The Catechism of the Catholic Church teaches that punishment has three purposes: to protect society from people who are dangerous, to re-establish a balance of justice that has been disturbed, and to re-habilitate criminals so that they can return to living in the community.
Today’s readings invite a reflection on prisons and on the administration of justice. Paul and Silas, like Peter before them, end up in prison and are miraculously freed. One of the works of the Messiah is to set captives free and to lead out from the darkness of the dungeon those who languish there (Isaiah 42:7; 61:1-2). One of the ways in which human beings serve the Messiah is by visiting those who are in prison (Matthew 25:39,44). Peter’s miraculous liberation recounted in Acts 12, and that of Paul and Silas recounted in today’s first reading (Acts 16), are thus signs that the messianic age has arrived. Along with the other wonderful works the Messiah does is the freeing of prisoners, and here it is, happening before our eyes.
There is a poignancy earlier on when the imprisoned John the Baptist asks about Jesus and is told that he is doing all those things foretold of the Messiah – the blind receive their sight, the lame walk, lepers are cleansed, the deaf hear, the dead are raised up, the poor have good news preached to them (Matthew 11:5). The striking omission from this list, which clearly echoes the texts of Isaiah referred to above, is the liberation of those in prison. It seems cruel, to say to the Baptist that the Messiah is carrying out everything foretold of him except the one thing in which John has the deepest personal interest. It gives added weight to Jesus’ concluding statement: ‘blessed is he who takes no offence at me’ (Matthew 11:6).
What might be going on here? The liberations of Peter, and of Paul and Silas, are presented as participations in the resurrection. Although not physically dead, the apostles are confined in places of darkness, removed from life, paralysed and held in chains. It seems that it is only after the Son of Man has himself been imprisoned, done to death, sent to the place of darkness, removed from life, paralysed, and has risen to glory from that place, that the full liberating power of the Messianic kingdom is unleashed on the world. Now the places of deepest darkness can also be visited and healed (he went to preach to the spirits in prison, we are told in 1 Peter 3:19).
In the freeing of Peter, and of Paul and Silas, we see dramatic displays of power – foundations shaking, chains falling off, doors being thrown open. But it is a power that is only constructive, leading to reconciliation, freedom, and faith. Those who work with prisoners seek to establish the same things for them and in them. This is not to be naïve about crime or its consequences but simply to recognize that nobody falls outside the reach of God’s saving care.

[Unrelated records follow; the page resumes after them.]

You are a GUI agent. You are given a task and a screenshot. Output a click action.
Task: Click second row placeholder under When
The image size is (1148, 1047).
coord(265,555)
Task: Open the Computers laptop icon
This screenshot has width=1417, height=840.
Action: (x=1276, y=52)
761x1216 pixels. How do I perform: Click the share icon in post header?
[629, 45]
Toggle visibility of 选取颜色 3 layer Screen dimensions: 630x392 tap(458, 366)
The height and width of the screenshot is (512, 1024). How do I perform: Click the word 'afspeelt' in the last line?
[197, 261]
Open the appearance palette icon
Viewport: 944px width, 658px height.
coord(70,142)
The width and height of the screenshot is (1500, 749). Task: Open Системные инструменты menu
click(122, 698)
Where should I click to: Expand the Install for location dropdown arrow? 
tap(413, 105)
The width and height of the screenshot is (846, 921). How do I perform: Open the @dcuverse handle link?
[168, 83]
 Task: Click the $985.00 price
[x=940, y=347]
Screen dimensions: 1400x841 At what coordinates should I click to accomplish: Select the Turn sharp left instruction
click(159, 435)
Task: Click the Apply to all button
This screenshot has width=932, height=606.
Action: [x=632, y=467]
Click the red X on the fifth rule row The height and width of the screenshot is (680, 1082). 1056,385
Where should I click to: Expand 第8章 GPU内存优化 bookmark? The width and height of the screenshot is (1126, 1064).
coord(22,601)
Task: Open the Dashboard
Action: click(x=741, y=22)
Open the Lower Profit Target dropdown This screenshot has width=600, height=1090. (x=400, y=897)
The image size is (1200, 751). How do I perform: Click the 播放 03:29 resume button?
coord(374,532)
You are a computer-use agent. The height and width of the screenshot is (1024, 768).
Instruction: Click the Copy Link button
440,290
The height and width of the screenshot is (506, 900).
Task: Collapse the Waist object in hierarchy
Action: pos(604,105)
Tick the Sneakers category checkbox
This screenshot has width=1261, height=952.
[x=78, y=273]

The gospel reading today teaches us that the Advocate Jesus will send, the Spirit of Truth, is as much a counselor for the prosecution as he is for the defence. He will convict the world in regard to sin, righteousness and condemnation. He will establish justice, in other words. Only on such a basis – on the basis of truth – can human community flourish and progress. Faith and hope and love strengthen us in relation to Truth, convincing us of its supreme power, and re-assuring us that it illuminates even the darkest of prisons.